>>>>>

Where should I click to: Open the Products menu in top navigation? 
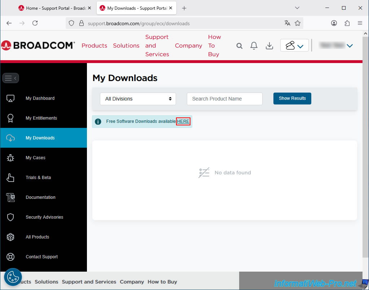94,46
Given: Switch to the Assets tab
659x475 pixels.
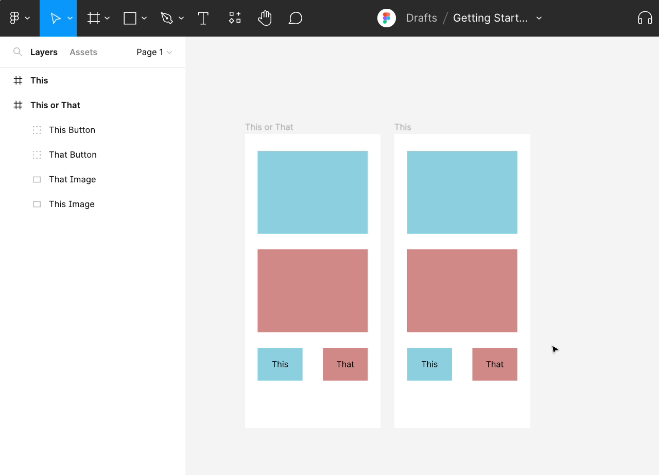Looking at the screenshot, I should [x=83, y=52].
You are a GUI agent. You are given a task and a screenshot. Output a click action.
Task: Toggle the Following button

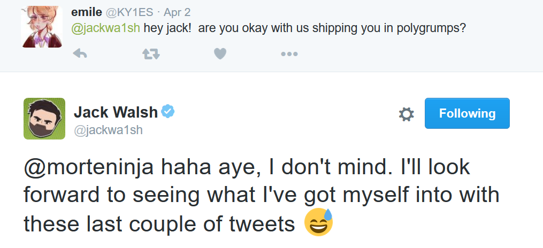467,113
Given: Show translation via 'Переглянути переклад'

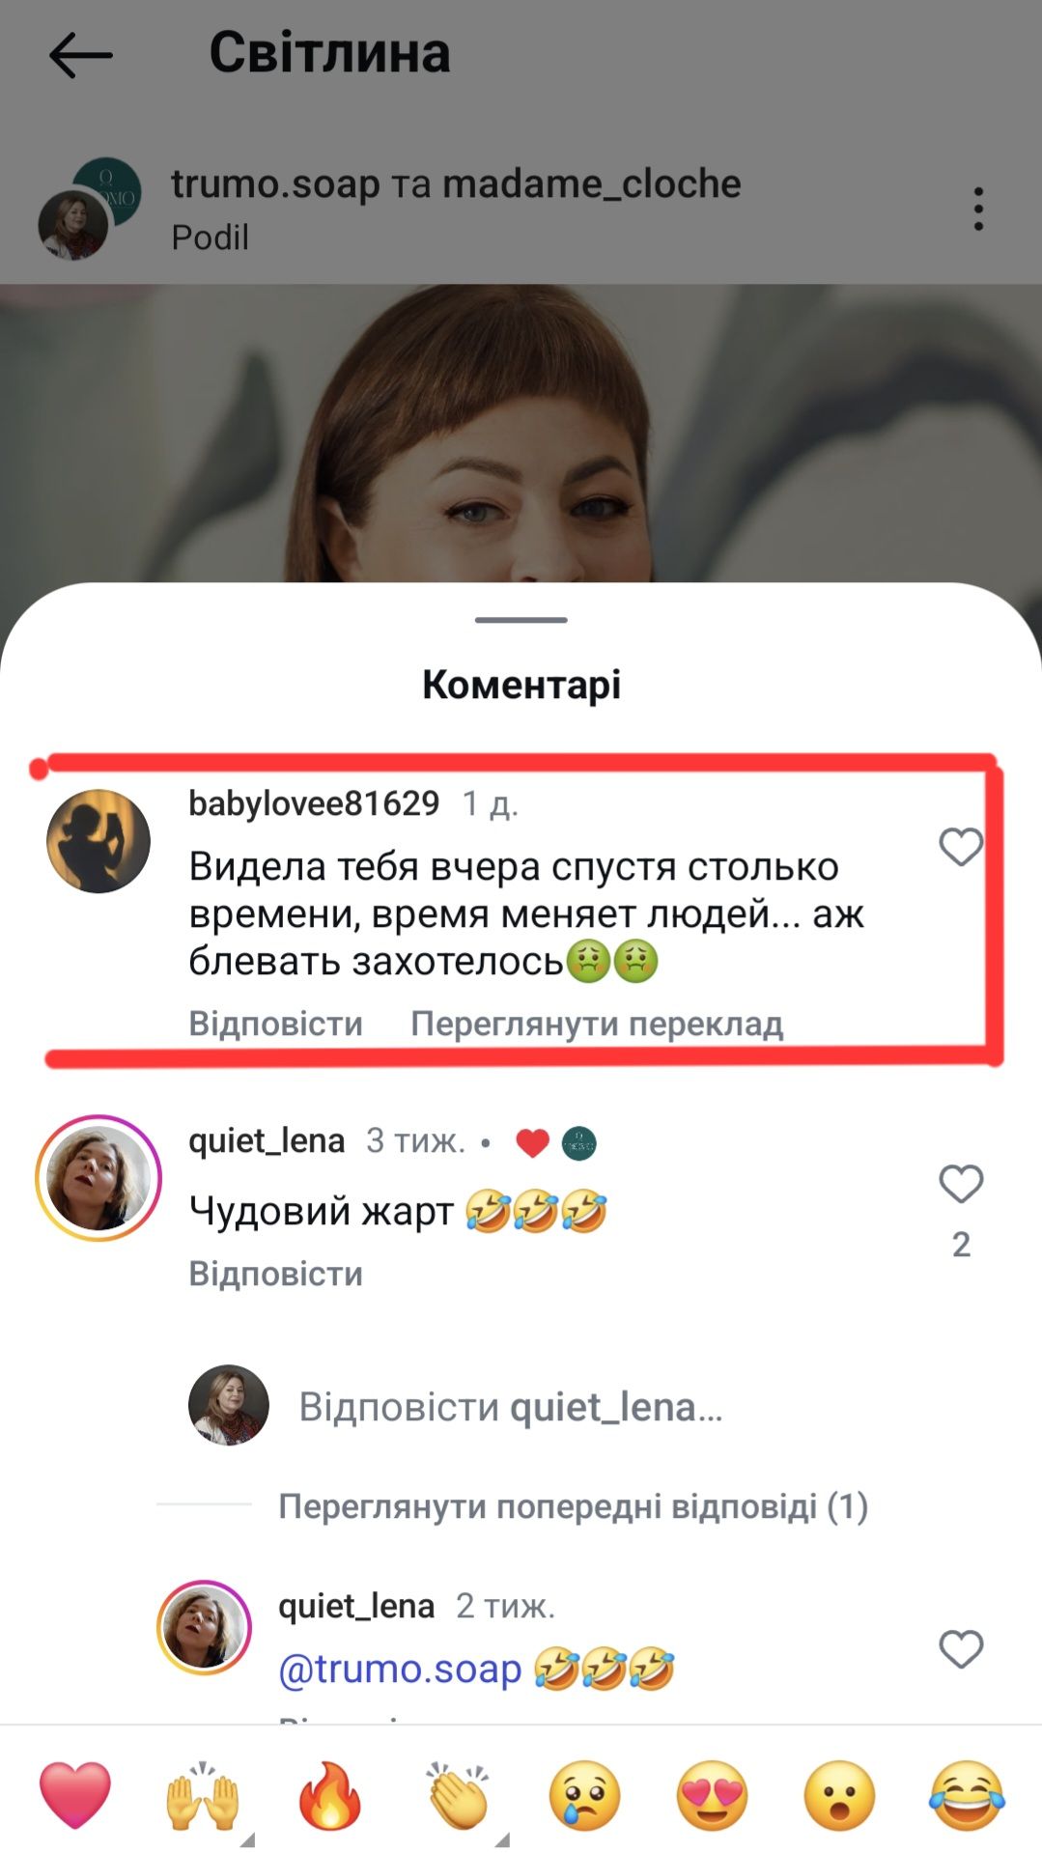Looking at the screenshot, I should pos(597,1024).
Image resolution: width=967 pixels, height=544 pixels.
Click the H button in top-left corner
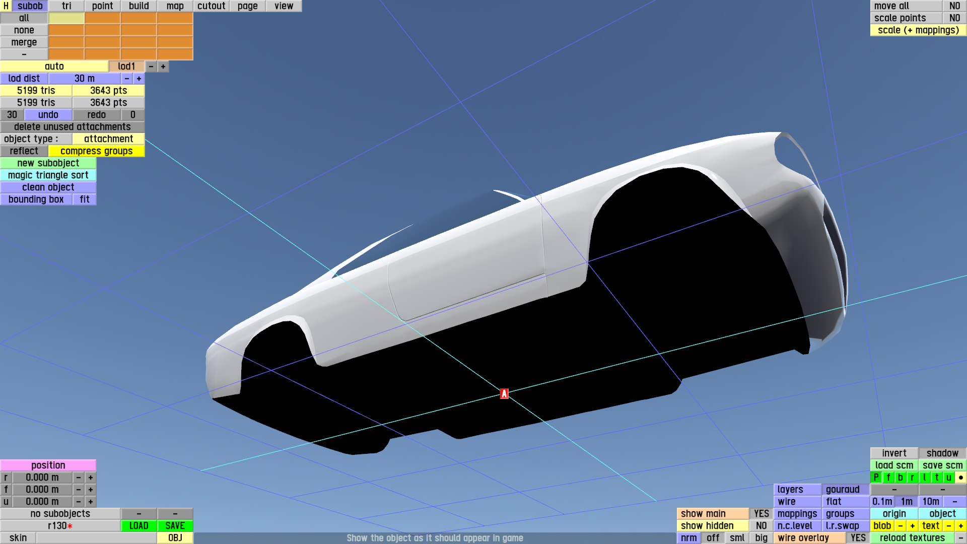(6, 6)
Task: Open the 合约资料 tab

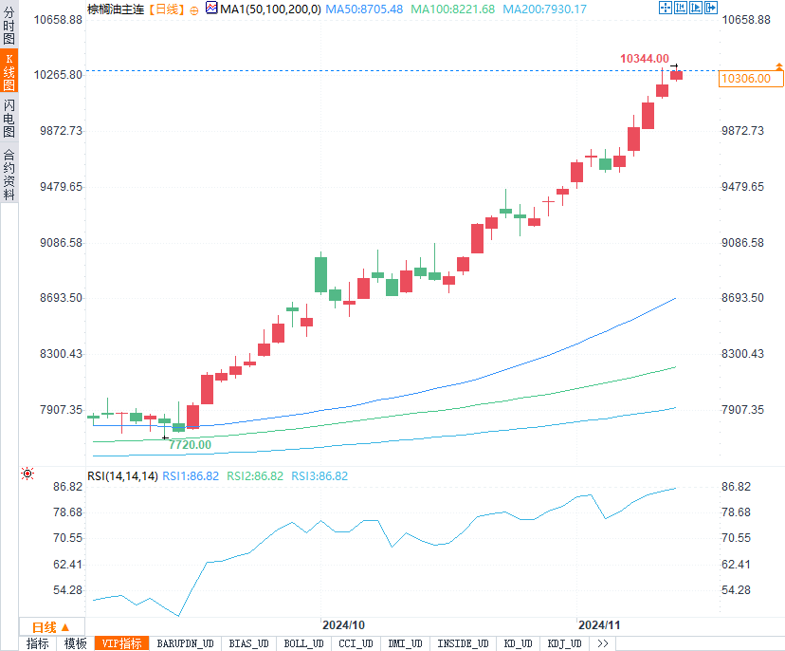Action: (9, 174)
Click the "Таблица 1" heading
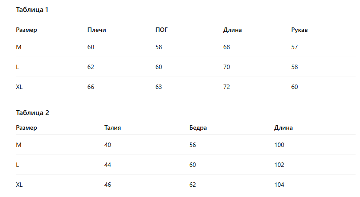 [32, 10]
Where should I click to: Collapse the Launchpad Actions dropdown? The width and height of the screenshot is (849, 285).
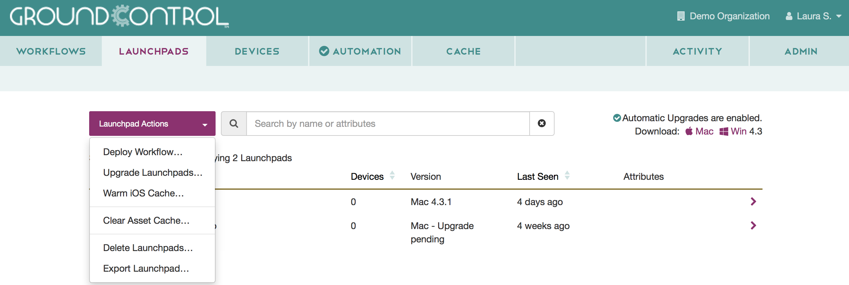click(152, 124)
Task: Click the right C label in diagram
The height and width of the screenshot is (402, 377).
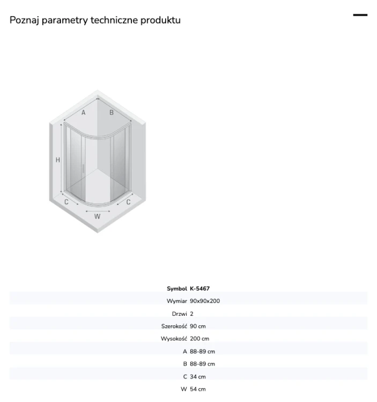Action: (128, 202)
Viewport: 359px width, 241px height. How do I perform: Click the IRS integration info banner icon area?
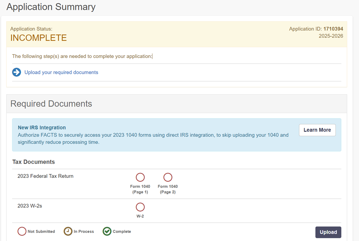coord(42,127)
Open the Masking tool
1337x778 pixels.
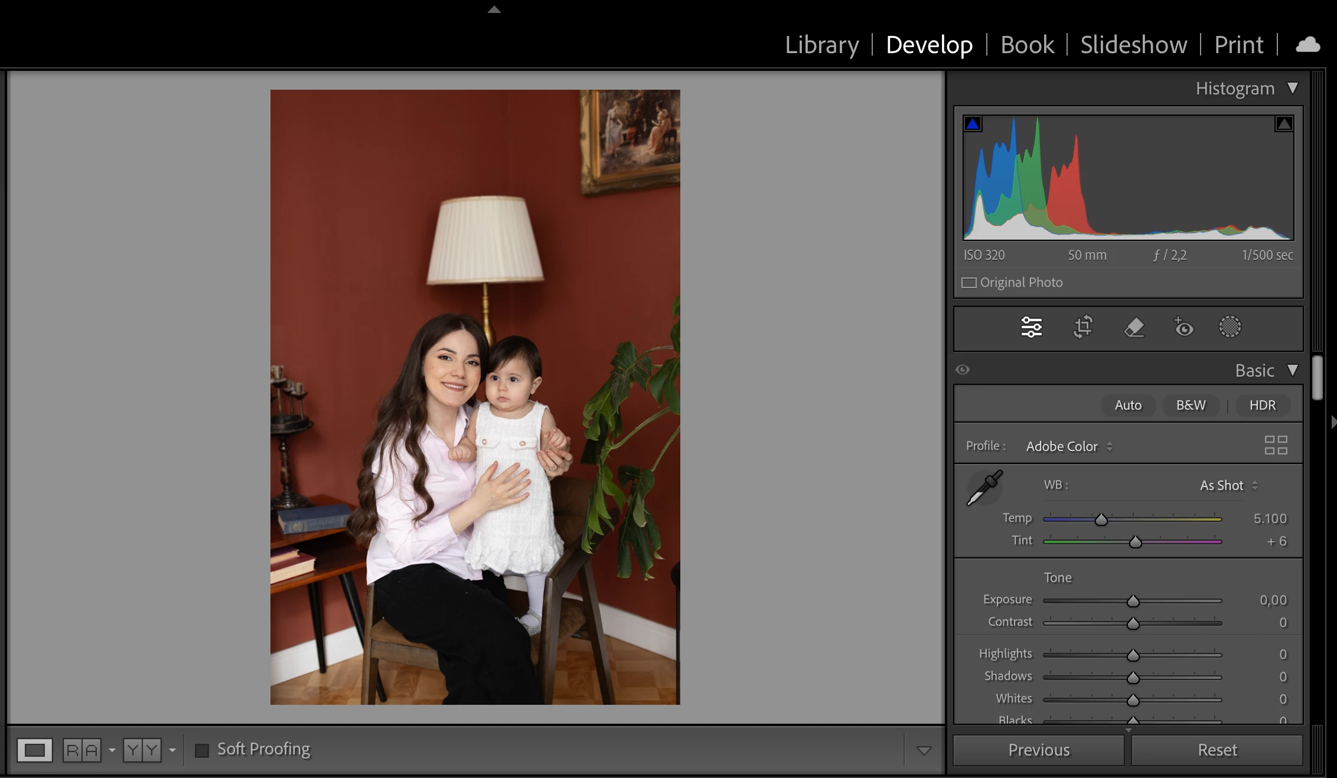[x=1230, y=327]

<<<<<

Required work >>
Rewrite the listing with "Where should I click to" swapped for "What should I select to" wherever it occurs, keeping everything else the same and leaving out the pictures.

Written solution >>
What should I select to: Open the Products menu in top navigation? 
94,46
Given: Switch to the Assets tab
659x475 pixels.
Looking at the screenshot, I should [x=83, y=52].
You are a GUI agent. You are given a task and a screenshot. Output a click action.
Task: Toggle the Following button

467,113
Given: Show translation via 'Переглянути переклад'

Looking at the screenshot, I should pos(597,1024).
Image resolution: width=967 pixels, height=544 pixels.
Click the H button in top-left corner
(6, 6)
Task: Open the 合约资料 tab

Action: (9, 174)
Click the "Таблица 1" heading
 [32, 10]
What should I select to: Collapse the Launchpad Actions dropdown? The width and height of the screenshot is (849, 285).
click(152, 124)
Task: Click the right C label in diagram
The height and width of the screenshot is (402, 377).
Action: (128, 202)
Viewport: 359px width, 241px height. How do I perform: Click the IRS integration info banner icon area?
coord(42,127)
Open the Masking tool
1337x778 pixels.
[x=1230, y=327]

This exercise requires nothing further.